Ken Foster

Personal information
- Full name: Kenneth Delmore Foster
- Born: 7 December 1918 Gloucester, NSW, Australia
- Died: 10 September 1985 (aged 66)

Playing information
- Position: Wing, Centre
Club
| Years | Team | Pld | T | G | FG | P |
| 1942 | St. George | 5 | 2 | 0 | 0 | 6 |
| 1945 | Eastern Suburbs | 4 | 1 | 0 | 0 | 3 |
|  | Total | 9 | 3 | 0 | 0 | 9 |
- Source:

= Ken Foster =

Australian rugby league footballer (1918–1985)

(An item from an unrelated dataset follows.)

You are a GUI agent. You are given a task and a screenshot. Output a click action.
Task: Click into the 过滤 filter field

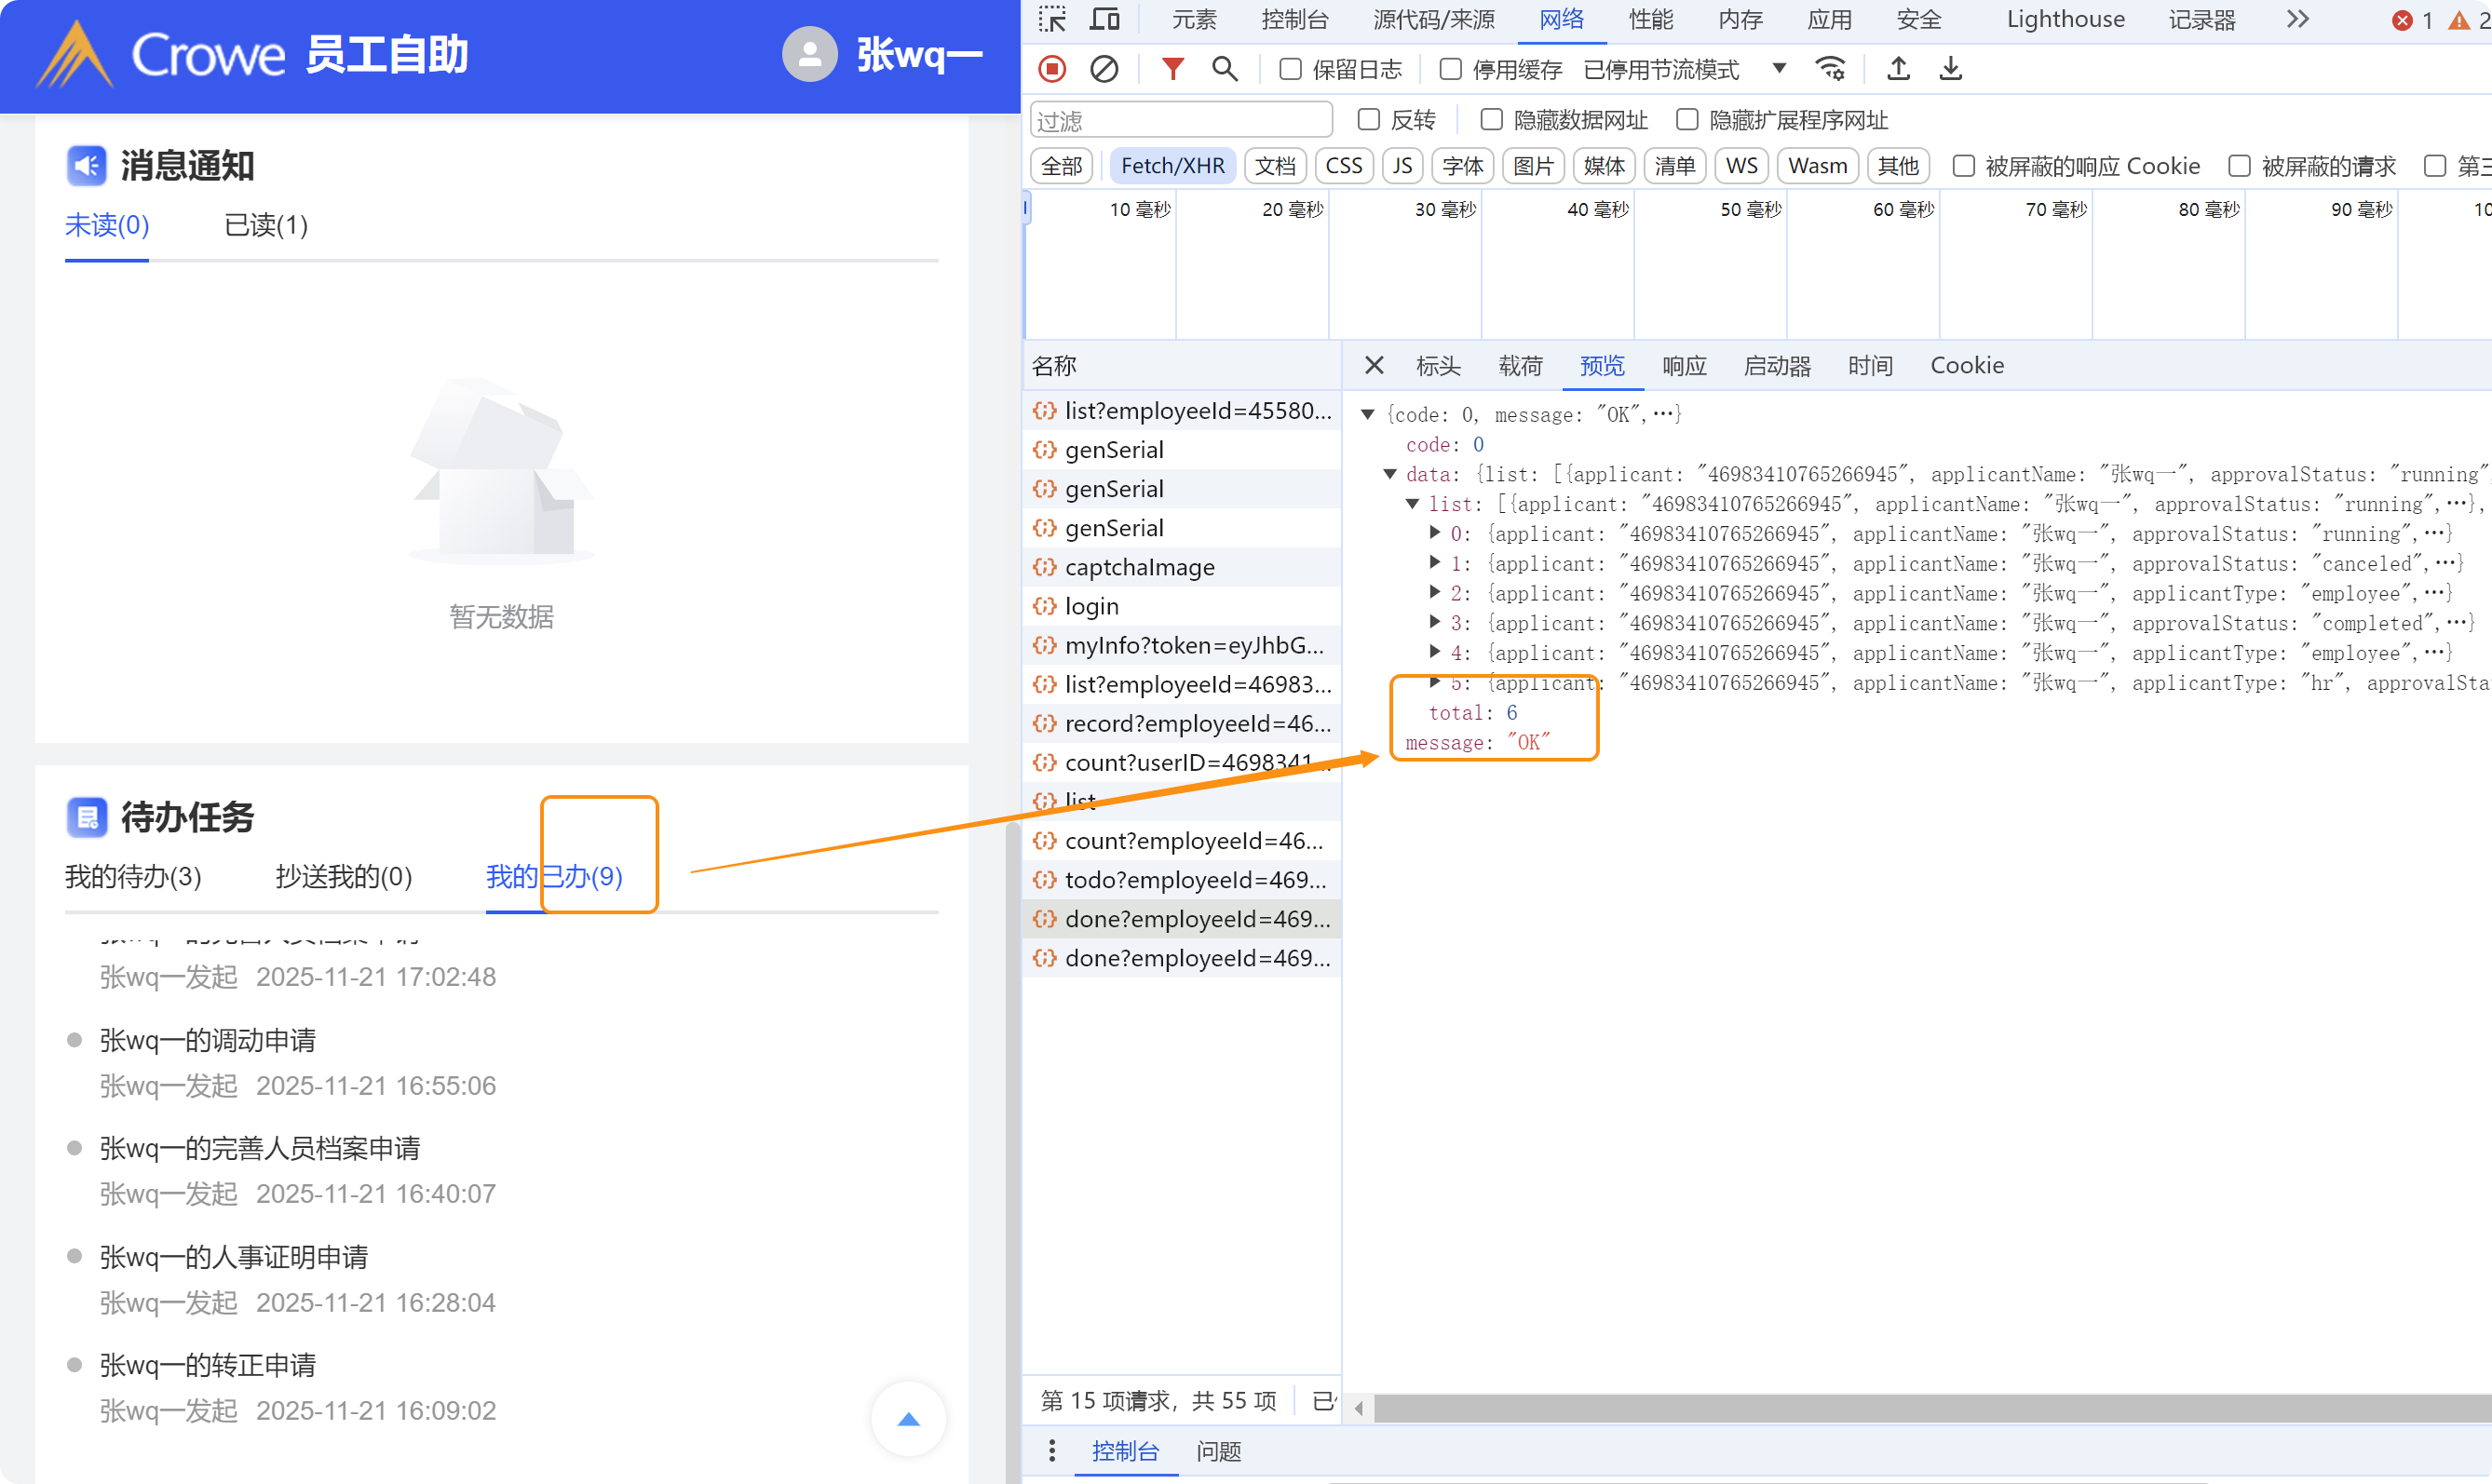click(1180, 120)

Kenneth Delmore Foster (7 December 1918 – 10 September 1985) was an Australian rugby league footballer.

Foster, a national surfing champion, had stints with St. George and Eastern Suburbs in the 1940s. He played for St George in the 1942 NSWRFL season and marked his first–grade debut with two tries in a win over Newtown. In 1945, Foster moved on to Eastern Suburbs and was one of their wingers in that year's premiership–winning team.

During World War II, Foster served as a warrant officer in the Garrison Artillery.

Foster was later landlord of the Star Hotel in Wauchope.